• [Exercise passage]
++++++++++++++++++++

Lone Stars III By Karoline Patterson Bresenhan and Nancy O'Bryant Puentes Buy It Now |
Quilting has evolved from utilitarian craft to an expressive art form.
By Steve Bennett
The quilt is more than a security blanket. It can be a family heirloom, a work of art, a snapshot of history, a tangible connection to a person or place long gone, a political statement, a therapeutic release or, in the case of the quilting bee, a community project. Perhaps most of all, it is an expression of pride. To be sure, it is all of these and more. Most owners of a quilt passed down through generations wouldn't take a million dollars for it.
“I haven't met a quilt I didn't love,” says San Antonio quilt artist Leslie Tucker Jenison. “The quilt and quiltmaking is really a good lens to look at history, especially women's history, although there are men quilters nowadays. But it has been and remains basically a women's art form.”
Quilts, notes Nancy O'Bryant Puentes, co-author of a trilogy of beautifully illustrated books on nearly two centuries of Texas quilting, are linked to the entire life cycle, “from conception, to birth, to death.”
“And,” she adds, “they seem to fill some primal need not only for cover, but for self-expression.”
Basically, a quilt is three layers of fabric, stitched together (although some say two layers will suffice).
Quilters come down on two basic sides: those who believe traditional methods and patterns constitute the quilt, and those who create “art quilts,” often abstracted or touching on headline events, which can involve many artistic processes, including dyeing, batik, painting and embellishing surfaces with everything from sequins to buttons. Traditional quilters generally disdain the art crowd, while art quilters cling to the notion that anything goes. Both, apparently, are right.
Today, the art of quilting, which dates back to ancient Egypt, is big business. Some 21 million quilters in the United States spend $3.6 billion annually on their passion.

++++++++++++++++++++

• [What is needed] Reproduce the quilting article word for word, beginning at the words "Lone Stars III" and stopping after "expressive art form.". Rely on nothing but the quilting article.

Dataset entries
++++++++++++++++++++

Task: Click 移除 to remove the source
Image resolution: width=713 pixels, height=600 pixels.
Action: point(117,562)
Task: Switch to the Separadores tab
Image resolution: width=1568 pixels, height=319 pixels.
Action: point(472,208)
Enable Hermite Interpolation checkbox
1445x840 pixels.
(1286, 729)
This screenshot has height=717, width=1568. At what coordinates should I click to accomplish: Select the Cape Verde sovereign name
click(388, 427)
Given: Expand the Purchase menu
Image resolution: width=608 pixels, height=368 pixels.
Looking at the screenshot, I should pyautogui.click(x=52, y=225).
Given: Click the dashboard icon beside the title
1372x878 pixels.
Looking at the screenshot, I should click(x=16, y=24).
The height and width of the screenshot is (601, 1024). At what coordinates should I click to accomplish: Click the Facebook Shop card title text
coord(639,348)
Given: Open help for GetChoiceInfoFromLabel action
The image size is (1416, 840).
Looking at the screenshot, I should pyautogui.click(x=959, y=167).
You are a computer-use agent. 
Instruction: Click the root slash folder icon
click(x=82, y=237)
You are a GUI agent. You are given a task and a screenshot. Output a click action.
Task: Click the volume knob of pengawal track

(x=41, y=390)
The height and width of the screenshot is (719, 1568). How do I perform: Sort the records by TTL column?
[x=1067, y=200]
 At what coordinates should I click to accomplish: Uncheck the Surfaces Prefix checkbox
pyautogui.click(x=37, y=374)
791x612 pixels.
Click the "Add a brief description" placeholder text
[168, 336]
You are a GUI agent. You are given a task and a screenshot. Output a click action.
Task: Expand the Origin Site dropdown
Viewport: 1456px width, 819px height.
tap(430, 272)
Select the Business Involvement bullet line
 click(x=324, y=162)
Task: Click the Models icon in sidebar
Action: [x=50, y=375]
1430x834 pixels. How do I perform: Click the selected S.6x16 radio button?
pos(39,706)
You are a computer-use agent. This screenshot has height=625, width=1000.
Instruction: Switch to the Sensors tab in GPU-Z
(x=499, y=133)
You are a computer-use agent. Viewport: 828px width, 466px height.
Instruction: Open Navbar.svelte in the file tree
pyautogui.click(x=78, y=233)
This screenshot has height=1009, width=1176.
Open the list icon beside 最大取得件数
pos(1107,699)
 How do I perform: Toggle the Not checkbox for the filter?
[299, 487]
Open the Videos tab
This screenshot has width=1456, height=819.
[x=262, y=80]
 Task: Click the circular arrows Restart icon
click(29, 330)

++++++++++++++++++++

• [Exercise solution]
Lone Stars III By Karoline Patterson Bresenhan and Nancy O'Bryant Puentes Buy It Now |
Quilting has evolved from utilitarian craft to an expressive art form.